The chickpea has good-naturedly absorbed well nigh every food fad that’s gripped the nation over the last decade – but despite its popularity, very few people actually make their own hummus. Which is a shame, because fresh hummus is a world away from the sour supermarket slurry – seasoned with preservatives and solid enough to retile the bathroom – and half the price, too.
Just some chickpeas, a spoonful of tahini, lemon juice and a pinch of salt, and you have the makings of a healthy and filling lunch. Mezze dishes, including hummus, tabouleh, falafel and baba ghanoush, are perhaps the most distinctive aspects of Levantine cuisine.

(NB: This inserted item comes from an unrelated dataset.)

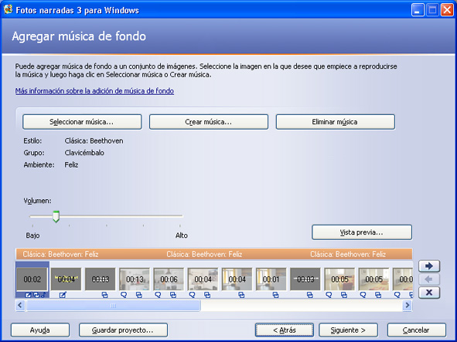This screenshot has height=342, width=457.
Task: Open the Seleccionar música dialog
Action: tap(82, 122)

The nature of the Levant – which can be said to encompass Cyprus, Lebanon, Syria, the Palestine territories, Jordan, Israel, part of southern Turkey and the Aleppo Vilayet – and its significance as a meeting point of trading routes, means that flavours from all over the world often come together in its food.
Our Levantine style of hummus – smooth and made without garlic – can accept other strong flavours well; the ideal dipping material, but just as easily dressed up into a proper meal.

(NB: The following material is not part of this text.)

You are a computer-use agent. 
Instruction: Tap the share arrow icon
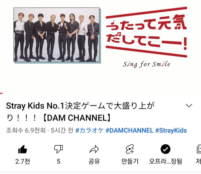(94, 149)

Hummus to Halva by Ronen Givon and Christian Mouysset is published by Pavilion (£12.99). Order your copy for £10.99 from books.telegraph.co.uk
Don’t be deceived. Though the simplest of processes, making hummus is an art form. It takes practice to get it just right, but once you do the rewards are huge. Do try to find the best tahini (sesame paste), as your hummus will taste so much better. The following recipe is for quite a large quantity, but it stores well for up to three days in the fridge. If you like, the recipe is easily halved.
Prep time: 15 minutes, plus overnight soaking | Cooking time: 1 hour 30 minutes
- 500g dried chickpeas
- 1.2 litres cold water
- 2 tsp bicarbonate of soda
- 300g tahini
- Juice of 2 lemons
- Sea salt, to taste
- Tip the chickpeas into a bowl and cover with plenty of cold water (they will expand as they soak). Cover and leave to soak – there’s no need to refrigerate them – for 12 hours, or overnight. There aren’t any shortcuts to this, just aim to put them to soak the day before you need them.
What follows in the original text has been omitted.